INSTRUCTIONS TO FOLLOW> Reproduce the items verbatim, beginning at the line containing "Given: Tap the cellular signal bars" and stopping after the line containing "Looking at the".
[start GIVEN DATA]
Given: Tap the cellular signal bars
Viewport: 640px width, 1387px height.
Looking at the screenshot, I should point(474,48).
[end GIVEN DATA]
[start GIVEN DATA]
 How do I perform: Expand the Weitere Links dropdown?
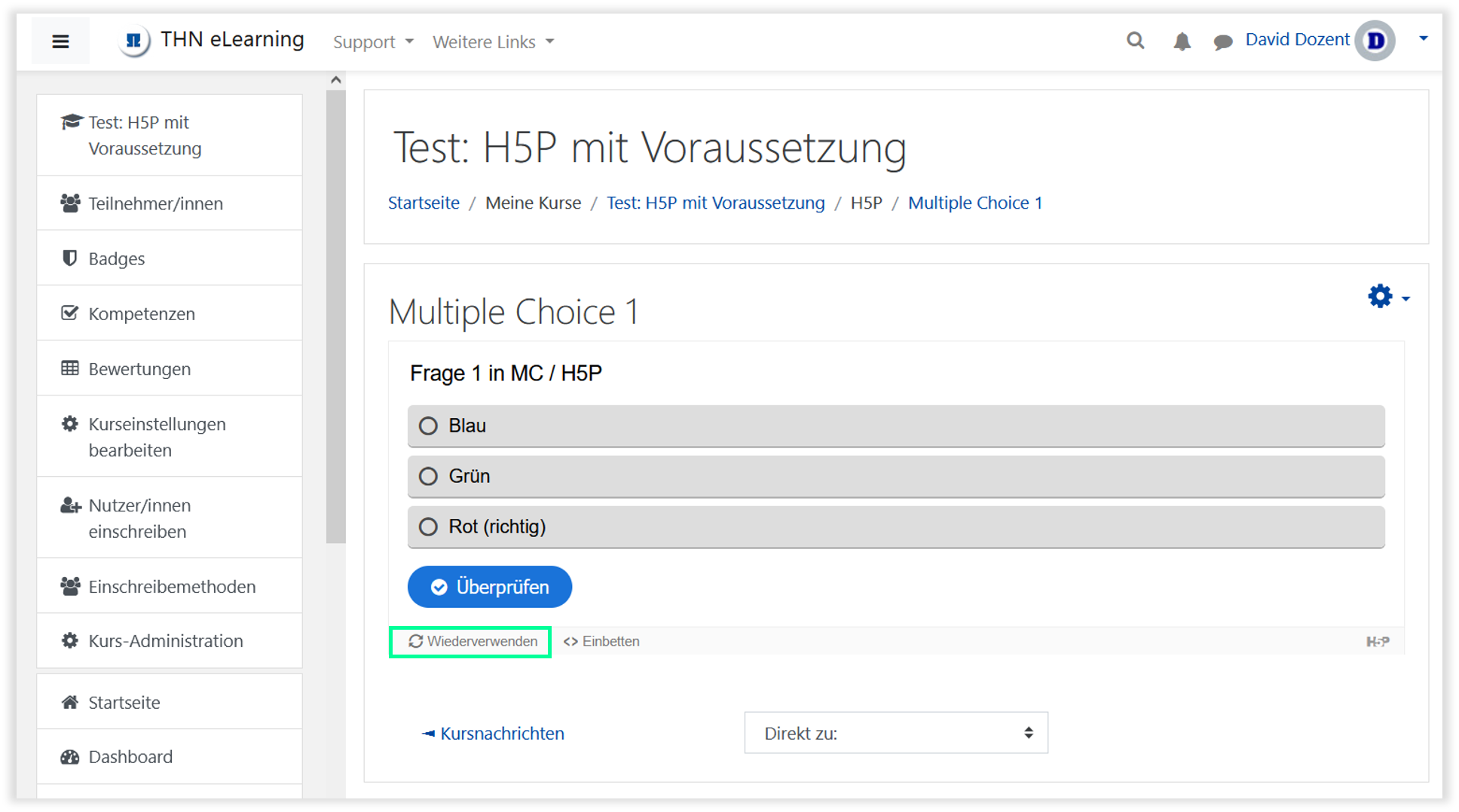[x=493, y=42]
[end GIVEN DATA]
EXERCISE ANSWER>
Given: Tap the cellular signal bars
Viewport: 640px width, 1387px height.
Looking at the screenshot, I should point(474,48).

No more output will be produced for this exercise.